I expected the project to be a chore, but I’ve seldom enjoyed a book so much before or since. Some of the pieces were dated, lampooning or lambasting people and notions nobody has heard of since the Roaring Twenties. But many could apply as sharply to today’s events as to those of times long past. What wicked and delicious fun Mencken would have had in 2012!

Henry Louis Mencken hated sham. He made mincemeat of hypocrites. He had a curmudgeonly love for this country, and he often spoke harshly to his American audience. But always with a twinkle in his eye. He could bring a reader to vein-popping outrage in one paragraph and pants-wetting laughter in the next.

He was a staunch libertarian before anybody knew what the word meant. “The government I live under has been my enemy all my active life,” he once wrote. “When it has not been engaged in silencing me it has been engaged in robbing me. So far as I can recall I have never had any contact with it that was not an outrage on my dignity and an attack on my security.”

Mencken certainly would not hesitate to call any chief executive who spent four years blaming his failures on a predecessor’s mistakes exactly what he is: incompetent.

The young Ayn Rand regarded Mencken as an inspiration, remarking in 1934 that he was “one whom I admire as the greatest representative of a philosophy to which I want to dedicate my whole life.” If anybody ever stood up against Leviathan and refused to blink, it was he. In the feverish days leading up to World War I, he sacrificed his job as a newspaper columnist to denounce President Woodrow Wilson’s manipulation of public opinion in favor of entering the conflict. As Franklin Roosevelt amassed unprecedented power and craftily angled the US into World War II, Mencken earned FDR’s ire by opposing him and, in the process, lost another job.

His bedevilment of Roosevelt started during the Great Depression. “The New Deal began,” he famously observed, “like the Salvation Army, by promising to save humanity. It ended, again like the Salvation Army, by running flophouses and disturbing the peace.”

What might he have to say about our apparently endless War on Terror? Or — given his merciless mockeries of Prohibition — about our even more interminable War on Drugs?

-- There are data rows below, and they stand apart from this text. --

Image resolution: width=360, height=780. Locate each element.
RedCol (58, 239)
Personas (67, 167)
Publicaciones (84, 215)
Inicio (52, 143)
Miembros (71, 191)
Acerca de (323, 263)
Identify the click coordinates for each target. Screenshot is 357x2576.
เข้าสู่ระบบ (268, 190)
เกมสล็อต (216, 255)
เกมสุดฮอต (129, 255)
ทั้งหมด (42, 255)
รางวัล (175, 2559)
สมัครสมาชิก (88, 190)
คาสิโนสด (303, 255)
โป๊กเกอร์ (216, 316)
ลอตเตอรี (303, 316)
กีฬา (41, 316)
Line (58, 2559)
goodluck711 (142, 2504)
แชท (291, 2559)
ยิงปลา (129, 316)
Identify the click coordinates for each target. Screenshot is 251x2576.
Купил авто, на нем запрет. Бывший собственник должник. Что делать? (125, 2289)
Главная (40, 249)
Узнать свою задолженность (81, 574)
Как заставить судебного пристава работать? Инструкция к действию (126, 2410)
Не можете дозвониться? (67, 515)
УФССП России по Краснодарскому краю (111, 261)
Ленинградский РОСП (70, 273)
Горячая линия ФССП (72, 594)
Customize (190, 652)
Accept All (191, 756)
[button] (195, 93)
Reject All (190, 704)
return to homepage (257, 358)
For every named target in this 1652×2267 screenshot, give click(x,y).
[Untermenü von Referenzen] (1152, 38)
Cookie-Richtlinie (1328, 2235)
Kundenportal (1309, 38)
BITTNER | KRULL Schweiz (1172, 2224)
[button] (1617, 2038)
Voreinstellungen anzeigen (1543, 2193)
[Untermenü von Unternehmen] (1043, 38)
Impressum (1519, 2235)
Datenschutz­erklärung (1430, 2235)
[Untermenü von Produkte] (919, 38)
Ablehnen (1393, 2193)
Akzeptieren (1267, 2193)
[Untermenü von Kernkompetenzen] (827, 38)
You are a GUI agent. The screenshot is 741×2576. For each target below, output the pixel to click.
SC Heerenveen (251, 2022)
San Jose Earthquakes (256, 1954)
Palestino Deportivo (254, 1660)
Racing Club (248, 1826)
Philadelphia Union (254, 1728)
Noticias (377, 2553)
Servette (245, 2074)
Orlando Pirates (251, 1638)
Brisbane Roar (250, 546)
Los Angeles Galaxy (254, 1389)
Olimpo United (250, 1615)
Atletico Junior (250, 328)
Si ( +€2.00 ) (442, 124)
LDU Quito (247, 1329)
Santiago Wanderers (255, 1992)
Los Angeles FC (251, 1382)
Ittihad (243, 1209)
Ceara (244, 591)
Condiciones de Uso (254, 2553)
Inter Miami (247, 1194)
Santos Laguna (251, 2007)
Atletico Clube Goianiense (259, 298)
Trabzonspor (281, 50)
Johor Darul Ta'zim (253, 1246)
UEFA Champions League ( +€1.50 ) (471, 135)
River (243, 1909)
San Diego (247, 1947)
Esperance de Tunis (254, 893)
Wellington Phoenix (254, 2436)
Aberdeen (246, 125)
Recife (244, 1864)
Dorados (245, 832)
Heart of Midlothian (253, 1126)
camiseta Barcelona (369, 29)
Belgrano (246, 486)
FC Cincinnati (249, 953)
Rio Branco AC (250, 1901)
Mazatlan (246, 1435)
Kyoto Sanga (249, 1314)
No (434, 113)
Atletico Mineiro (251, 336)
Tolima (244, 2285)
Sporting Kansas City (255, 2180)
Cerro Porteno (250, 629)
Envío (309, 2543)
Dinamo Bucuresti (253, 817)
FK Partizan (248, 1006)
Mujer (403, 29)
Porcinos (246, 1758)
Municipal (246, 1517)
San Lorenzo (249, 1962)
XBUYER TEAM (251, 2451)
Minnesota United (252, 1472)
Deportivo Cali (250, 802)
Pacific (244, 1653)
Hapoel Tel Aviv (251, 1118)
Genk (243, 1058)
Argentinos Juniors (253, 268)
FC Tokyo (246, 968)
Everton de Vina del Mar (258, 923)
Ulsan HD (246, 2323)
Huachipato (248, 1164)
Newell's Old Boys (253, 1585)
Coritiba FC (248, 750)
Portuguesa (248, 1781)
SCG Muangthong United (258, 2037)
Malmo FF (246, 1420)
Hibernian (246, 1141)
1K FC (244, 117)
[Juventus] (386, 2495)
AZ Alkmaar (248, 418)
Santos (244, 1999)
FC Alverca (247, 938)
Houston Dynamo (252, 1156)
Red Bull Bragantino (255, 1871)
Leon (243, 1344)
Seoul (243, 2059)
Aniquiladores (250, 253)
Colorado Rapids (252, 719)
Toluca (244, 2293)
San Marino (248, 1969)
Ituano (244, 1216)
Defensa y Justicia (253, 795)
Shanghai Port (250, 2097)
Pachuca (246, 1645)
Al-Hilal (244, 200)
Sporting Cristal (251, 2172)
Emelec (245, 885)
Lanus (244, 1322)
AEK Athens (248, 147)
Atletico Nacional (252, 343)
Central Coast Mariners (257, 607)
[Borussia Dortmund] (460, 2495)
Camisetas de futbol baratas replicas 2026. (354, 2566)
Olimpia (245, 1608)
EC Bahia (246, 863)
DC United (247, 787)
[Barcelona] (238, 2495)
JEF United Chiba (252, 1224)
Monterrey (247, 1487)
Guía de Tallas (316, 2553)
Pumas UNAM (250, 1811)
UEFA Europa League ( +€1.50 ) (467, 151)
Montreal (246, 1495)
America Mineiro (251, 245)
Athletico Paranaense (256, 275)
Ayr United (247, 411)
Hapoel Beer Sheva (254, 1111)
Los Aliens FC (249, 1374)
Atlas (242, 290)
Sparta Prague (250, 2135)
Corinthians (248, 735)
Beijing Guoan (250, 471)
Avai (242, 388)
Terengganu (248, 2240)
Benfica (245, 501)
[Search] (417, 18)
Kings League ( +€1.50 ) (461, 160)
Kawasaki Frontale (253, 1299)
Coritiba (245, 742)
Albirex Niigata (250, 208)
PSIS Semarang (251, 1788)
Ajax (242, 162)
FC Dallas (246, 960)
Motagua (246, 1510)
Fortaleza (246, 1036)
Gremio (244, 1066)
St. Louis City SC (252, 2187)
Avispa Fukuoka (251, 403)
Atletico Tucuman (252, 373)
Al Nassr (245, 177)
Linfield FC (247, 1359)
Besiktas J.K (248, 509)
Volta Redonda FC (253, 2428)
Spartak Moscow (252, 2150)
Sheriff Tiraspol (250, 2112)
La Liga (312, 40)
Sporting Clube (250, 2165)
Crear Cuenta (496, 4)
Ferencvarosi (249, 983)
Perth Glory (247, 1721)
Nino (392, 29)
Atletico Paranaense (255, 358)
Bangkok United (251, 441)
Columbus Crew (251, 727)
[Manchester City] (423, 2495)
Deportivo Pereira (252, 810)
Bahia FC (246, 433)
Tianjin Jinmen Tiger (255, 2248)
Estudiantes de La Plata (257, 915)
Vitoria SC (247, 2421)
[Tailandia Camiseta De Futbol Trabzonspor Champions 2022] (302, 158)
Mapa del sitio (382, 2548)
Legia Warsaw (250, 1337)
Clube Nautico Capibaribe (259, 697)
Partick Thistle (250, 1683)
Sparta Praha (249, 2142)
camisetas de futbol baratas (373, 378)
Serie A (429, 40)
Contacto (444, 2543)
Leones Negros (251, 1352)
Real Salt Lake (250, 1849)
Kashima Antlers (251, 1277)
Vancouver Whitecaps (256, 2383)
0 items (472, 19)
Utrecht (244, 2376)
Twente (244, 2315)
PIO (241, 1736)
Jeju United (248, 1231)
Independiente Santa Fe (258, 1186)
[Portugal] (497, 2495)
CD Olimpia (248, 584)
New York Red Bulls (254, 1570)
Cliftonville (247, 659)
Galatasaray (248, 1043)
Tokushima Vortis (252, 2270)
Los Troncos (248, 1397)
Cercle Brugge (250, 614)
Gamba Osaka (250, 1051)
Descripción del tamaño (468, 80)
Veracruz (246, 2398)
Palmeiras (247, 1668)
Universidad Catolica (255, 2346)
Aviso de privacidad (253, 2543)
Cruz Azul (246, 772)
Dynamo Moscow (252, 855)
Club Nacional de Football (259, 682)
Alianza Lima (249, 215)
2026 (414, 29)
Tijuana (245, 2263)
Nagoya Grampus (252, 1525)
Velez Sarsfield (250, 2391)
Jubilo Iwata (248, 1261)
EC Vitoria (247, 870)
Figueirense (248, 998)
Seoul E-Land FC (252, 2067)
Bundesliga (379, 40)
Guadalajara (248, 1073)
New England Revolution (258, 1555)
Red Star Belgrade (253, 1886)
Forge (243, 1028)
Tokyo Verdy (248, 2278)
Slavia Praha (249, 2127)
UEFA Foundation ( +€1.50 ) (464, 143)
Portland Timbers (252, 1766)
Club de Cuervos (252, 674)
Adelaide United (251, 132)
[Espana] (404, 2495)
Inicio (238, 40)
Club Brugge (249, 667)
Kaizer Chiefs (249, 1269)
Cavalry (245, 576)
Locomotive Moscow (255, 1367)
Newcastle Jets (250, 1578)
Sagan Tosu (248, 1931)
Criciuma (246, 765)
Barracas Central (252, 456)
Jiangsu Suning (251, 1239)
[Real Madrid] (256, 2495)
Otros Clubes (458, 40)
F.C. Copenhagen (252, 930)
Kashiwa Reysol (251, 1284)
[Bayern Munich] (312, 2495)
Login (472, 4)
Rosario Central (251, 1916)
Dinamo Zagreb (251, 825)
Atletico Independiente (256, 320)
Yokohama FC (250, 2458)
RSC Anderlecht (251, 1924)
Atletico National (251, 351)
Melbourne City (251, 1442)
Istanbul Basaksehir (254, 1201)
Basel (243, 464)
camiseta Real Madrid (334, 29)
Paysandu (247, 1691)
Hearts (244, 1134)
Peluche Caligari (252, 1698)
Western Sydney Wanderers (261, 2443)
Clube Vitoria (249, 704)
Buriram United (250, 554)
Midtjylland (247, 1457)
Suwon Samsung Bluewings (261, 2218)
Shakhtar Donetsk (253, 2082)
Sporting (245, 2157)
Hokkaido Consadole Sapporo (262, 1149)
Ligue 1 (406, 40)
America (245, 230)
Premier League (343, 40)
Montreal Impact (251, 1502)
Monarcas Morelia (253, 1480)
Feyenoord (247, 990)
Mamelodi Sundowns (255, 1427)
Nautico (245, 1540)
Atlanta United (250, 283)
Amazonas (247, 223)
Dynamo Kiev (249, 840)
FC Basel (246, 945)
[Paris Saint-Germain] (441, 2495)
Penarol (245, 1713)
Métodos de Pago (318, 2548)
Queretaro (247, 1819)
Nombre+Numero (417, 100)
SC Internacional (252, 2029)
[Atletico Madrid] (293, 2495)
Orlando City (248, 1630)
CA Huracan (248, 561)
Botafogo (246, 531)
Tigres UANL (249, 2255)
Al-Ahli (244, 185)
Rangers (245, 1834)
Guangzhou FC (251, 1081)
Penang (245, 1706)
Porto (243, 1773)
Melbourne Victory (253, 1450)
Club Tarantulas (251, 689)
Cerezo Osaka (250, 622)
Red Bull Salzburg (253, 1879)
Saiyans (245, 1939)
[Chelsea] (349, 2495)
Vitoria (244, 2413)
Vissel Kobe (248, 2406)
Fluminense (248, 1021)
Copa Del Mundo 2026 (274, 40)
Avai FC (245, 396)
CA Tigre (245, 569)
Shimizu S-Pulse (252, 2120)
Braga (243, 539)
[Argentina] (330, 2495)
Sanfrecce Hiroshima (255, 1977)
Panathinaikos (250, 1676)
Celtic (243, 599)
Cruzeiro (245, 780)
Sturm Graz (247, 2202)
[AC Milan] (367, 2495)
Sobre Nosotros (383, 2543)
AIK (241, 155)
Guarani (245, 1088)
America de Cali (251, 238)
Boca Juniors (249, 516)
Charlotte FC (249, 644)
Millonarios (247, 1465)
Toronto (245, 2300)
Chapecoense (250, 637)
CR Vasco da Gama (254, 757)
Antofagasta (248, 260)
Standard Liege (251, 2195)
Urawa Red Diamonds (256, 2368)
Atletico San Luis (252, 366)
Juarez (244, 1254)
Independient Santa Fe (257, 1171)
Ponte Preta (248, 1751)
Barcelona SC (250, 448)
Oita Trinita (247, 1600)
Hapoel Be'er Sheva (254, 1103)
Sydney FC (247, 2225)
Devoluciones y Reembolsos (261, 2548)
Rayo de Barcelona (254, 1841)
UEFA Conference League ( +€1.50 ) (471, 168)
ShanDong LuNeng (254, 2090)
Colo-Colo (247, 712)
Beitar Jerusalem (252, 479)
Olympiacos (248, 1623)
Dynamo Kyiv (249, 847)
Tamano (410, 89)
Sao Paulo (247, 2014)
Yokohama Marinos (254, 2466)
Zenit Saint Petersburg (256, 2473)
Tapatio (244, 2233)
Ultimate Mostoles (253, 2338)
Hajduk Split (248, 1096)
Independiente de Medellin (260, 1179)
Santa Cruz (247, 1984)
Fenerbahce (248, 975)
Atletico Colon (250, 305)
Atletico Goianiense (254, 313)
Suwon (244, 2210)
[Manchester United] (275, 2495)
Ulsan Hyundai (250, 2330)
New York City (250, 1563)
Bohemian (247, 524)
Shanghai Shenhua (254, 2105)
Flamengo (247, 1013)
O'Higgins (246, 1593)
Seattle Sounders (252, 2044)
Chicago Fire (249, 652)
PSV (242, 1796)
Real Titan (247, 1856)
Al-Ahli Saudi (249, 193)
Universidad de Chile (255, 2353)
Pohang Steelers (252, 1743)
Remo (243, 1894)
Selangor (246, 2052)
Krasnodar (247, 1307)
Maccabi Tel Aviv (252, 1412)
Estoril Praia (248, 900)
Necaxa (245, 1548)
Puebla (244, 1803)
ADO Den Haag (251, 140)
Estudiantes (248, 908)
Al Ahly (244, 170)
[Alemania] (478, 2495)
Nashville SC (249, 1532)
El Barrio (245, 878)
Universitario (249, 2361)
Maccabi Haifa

About the first national crusade for sobriety, he had this to say:

Five years of Prohibition have had, at least, this one benign effect: they have completely disposed of all the favorite arguments of the Prohibitionists. None of the great boons and usufructs that were to follow the passage of the Eighteenth Amendment has come to pass. There is not less drunkenness in the Republic, but more. There is not less crime, but more. There is not less insanity, but more. The cost of government is not smaller, but vastly greater. Respect for law has not increased, but diminished.

Mencken was my introduction to libertarian thought. Not only to its thought per se, but to its attitude. I sensed even then, in the Carter years, that if he were to be miraculously resurrected (a notion at which he, a lifelong unbeliever, would cackle), he would give our moribund nation a much-needed kick in the pants. He had no use for whining or victimhood, and the spectacle of a president lamenting our “malaise” would be met with appropriate scorn. He certainly would not hesitate to call any chief executive who spent four years blaming his failures on a predecessor’s mistakes exactly what he is: incompetent.

“On some great and glorious day,” predicted the Sage, “the plain folks of the land will reach their heart’s desire at last and the White House will be adorned by a downright moron.”

He knew a coverup when he saw one, and made sure it didn’t stay covered up for long. Campaign seasons were sources of neverending merriment to him. Never a partisan cheerleader, he treated his readership to what he saw as the unvarnished truth about both sides. And when a public servant displayed the integrity to do what was right, against overwhelming opposition, Mencken was likely to be the one voice in the press to point it out. Even though, about ambitious office-seekers in general, he remarked that “a good politician is quite as unthinkable as an honest burglar.”

What we lack today, in the mainstream media, is people who simply observe and comment without owing automatic allegiance to either side. Or observe and report with no preconceived agenda. Fox News, billing itself as “fair and balanced,” may see a different angle from its competitors, but it still sees only one angle. Like the blind men in a well-known Buddhist parable, some think the elephant is all trunk, while others reduce it to its giant posterior.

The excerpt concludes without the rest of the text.